TULSA —
Four young women were found shot to death in the same apartment in a rugged part of south Tulsa on Monday, apparent victims of a midday shooting spree at a building near a park along the Arkansas River. A 4-year-old boy was found unharmed.
Police wouldn’t say whether the victims — all in their late teens or early 20s — were related or how they would have known each other, and wouldn’t say whether the boy was related to any of them. Police said they did not yet know not yet know why the women were shot, and officers were searching for whoever committed the crime.
“Right now, we have no clear-cut suspect we’re looking at at this point,” said police spokesman Leland Ashley. “I don’t want to strike fear in the community tonight, but we do have an individual or individuals who murdered four people. Do we know if there was a motive, like a jealous lover? We don’t know that. We can’t say if it was random or if someone knew (the victims).”
Ashley said detectives and officers were “beating the bushes” to figure out what happened.
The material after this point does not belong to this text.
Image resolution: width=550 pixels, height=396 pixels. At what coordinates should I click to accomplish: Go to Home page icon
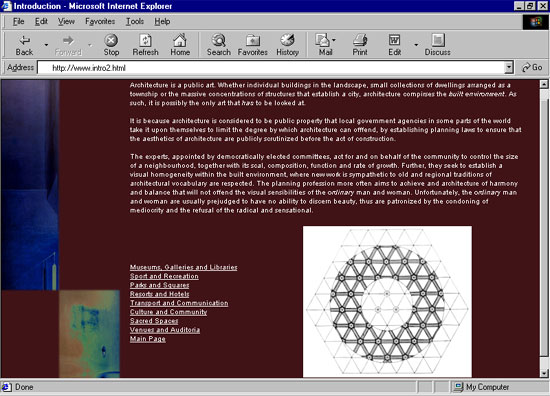click(180, 40)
The neighborhood around the Fairmont Terrace Apartments is a seedy oasis in the rest of south Tulsa. The Southern Hills Country Club is a mile east and Oral Roberts University is two miles southeast.
At the apartment complex, bed sheets or cardboard hang as improvised draperies in many windows behind a black wrought-iron gate. The guard shack is empty and signs read “Curfew 10 p.m. for everyone, everyday” and “Photo ID required to be on property.”
The building’s website says a courtesy safety patrol is available after dark, but police believe the killings occurred between 11:30 a.m. and 12:30 p.m. Officer Jill Roberson said police received a 911 call about 12:30 p.m., and Ashley said someone had spoken to someone at the apartment less than an hour earlier.
Frankie Williams, 25, an oil field worker, said his girlfriend lives about 100 feet from the apartment where the women were found dead.
“She’s going to be moving out right quick. This is not the place to be raising a 3-month-old,” he said. “This is pretty intense.”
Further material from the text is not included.